* _Passage_
Since my first post in this thread the 'gold hook' method has remained my primary technique in mullet fishing. In reality the snatch method is more widely used because that's the way it's been done for generations. However, the gold hook #8has been around for decades as well. There are all sorts of ways to use a snatch rig with treble hooks as well as a chain of gold hooks set up like a sabiki rig. Even plain hooks with bits of different baits have been used for decades. You name it and it's been done over generations. The amazing thing is they all work.

Personally, I'm a convert to a simple gold hook with no bait of any kind. Whether it would be better at times to tip the hook with a bit of worm, kernel of corn, a pinch of dough, etc.... would work to enhance the bite.....I really don't know because I haven't tried it. I know what works for me and that's what I do.

Last week I fished mullet four days. Two trips were long hard hours in the sun with barely enough fish to make a few tacos. Two other days the bite was decent with 30's in the cooler. I don't just keep on fishing when the bite is good. I keep what I know can be used and there will be no waste. By the way, I do use a nice big umbrella as a sun screen. 

Snatching will probably continue to be the preferred method in the areas I fish, but the little #8 gold hook is making inroads with the mullet fishing community. After pulling a few with a gold hook using basically light bream tackle there there is no doubt it's a lot more fun than snatching with much heavier gear. With a snatch rig you just haul them in, but you can't do that with 6 to 8 lb. line. It takes a little time to wear them out and that's the fun of the little hook and light line method. 

Incidentally, everyone that fishes Choctawhatchee mullet know where the traditional holes are located. Old timers will remember 'the community hole' which dried up as a spot years ago. From recent reports it appears there may be a comeback in the making. Folks have starting baiting and fishing there recently and a few mullet are being taken. It would be good for us to support this spot with baiting and fishing and help it make the community hole a good place to go once again.. With the numbers of mullet fishermen out there another spot or two would be good. I have seen as many as 14 boats lined up at Nancy's Cut, but usually there are much less than that. 

The spot up the river at 'the stump' is still dead and no longer fished.


----------



## JoeyWelch (Sep 25, 2009)

* _Written exercise a_
In the mullet fishing post, what is the largest number of boats the writer has seen lined up at Nancy's Cut?
The mullet fishing post and the rows after it come from unrelated sources.

* _Source data_
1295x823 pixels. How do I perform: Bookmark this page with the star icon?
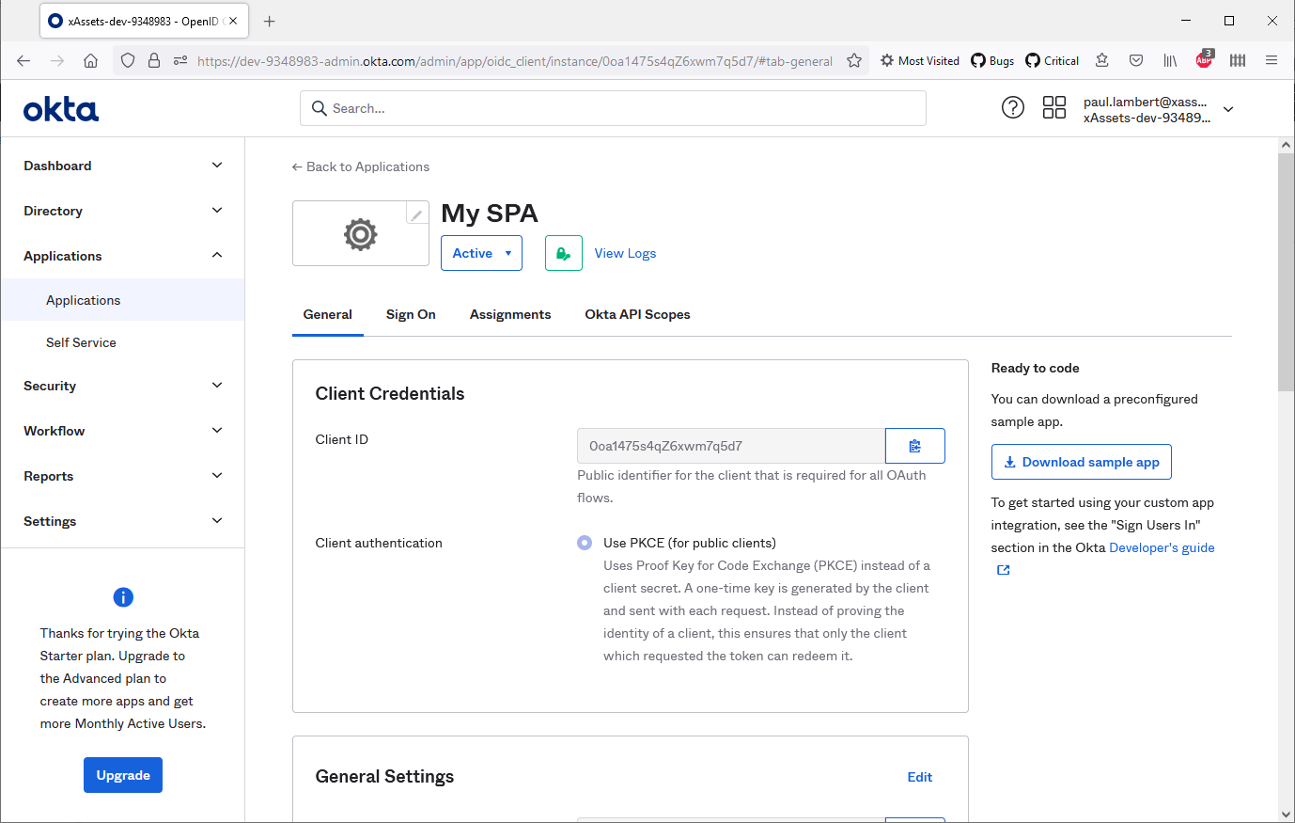click(x=853, y=61)
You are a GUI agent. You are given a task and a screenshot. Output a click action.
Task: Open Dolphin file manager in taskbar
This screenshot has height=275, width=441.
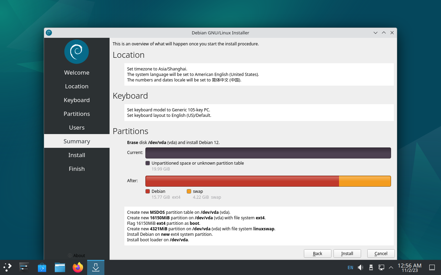(60, 267)
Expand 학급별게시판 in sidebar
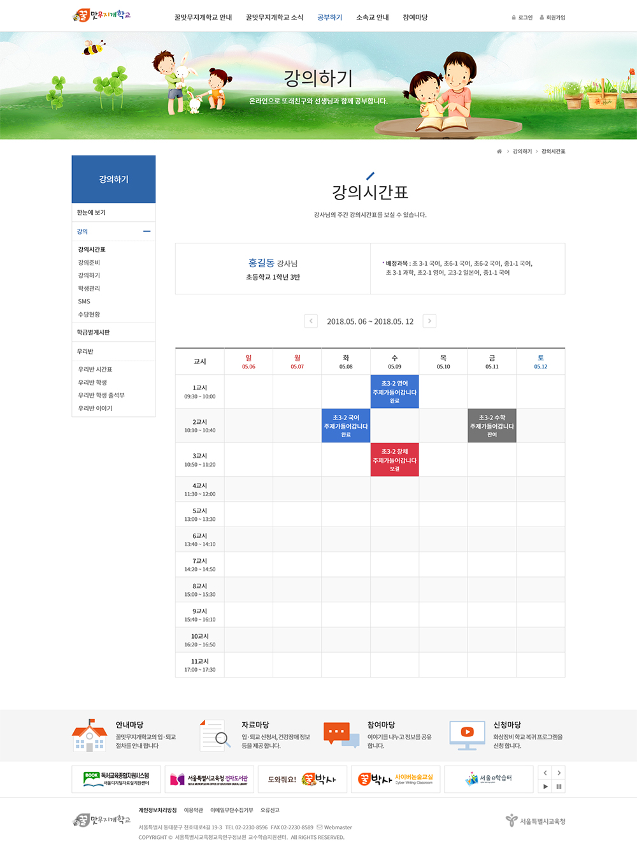Image resolution: width=637 pixels, height=844 pixels. pyautogui.click(x=113, y=333)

* _Written exercise b_
Copy out the rows above word for word, leaving out the pictures.

* _Answer a_
14 boats

* _Answer b_
1295x823 pixels. How do I perform: Bookmark this page with the star icon?
click(x=853, y=61)
You are a GUI agent. You are given a task and a screenshot. Output a click action.
Task: Open Dolphin file manager in taskbar
This screenshot has height=275, width=441.
(60, 267)
Expand 학급별게시판 in sidebar
Image resolution: width=637 pixels, height=844 pixels. pyautogui.click(x=113, y=333)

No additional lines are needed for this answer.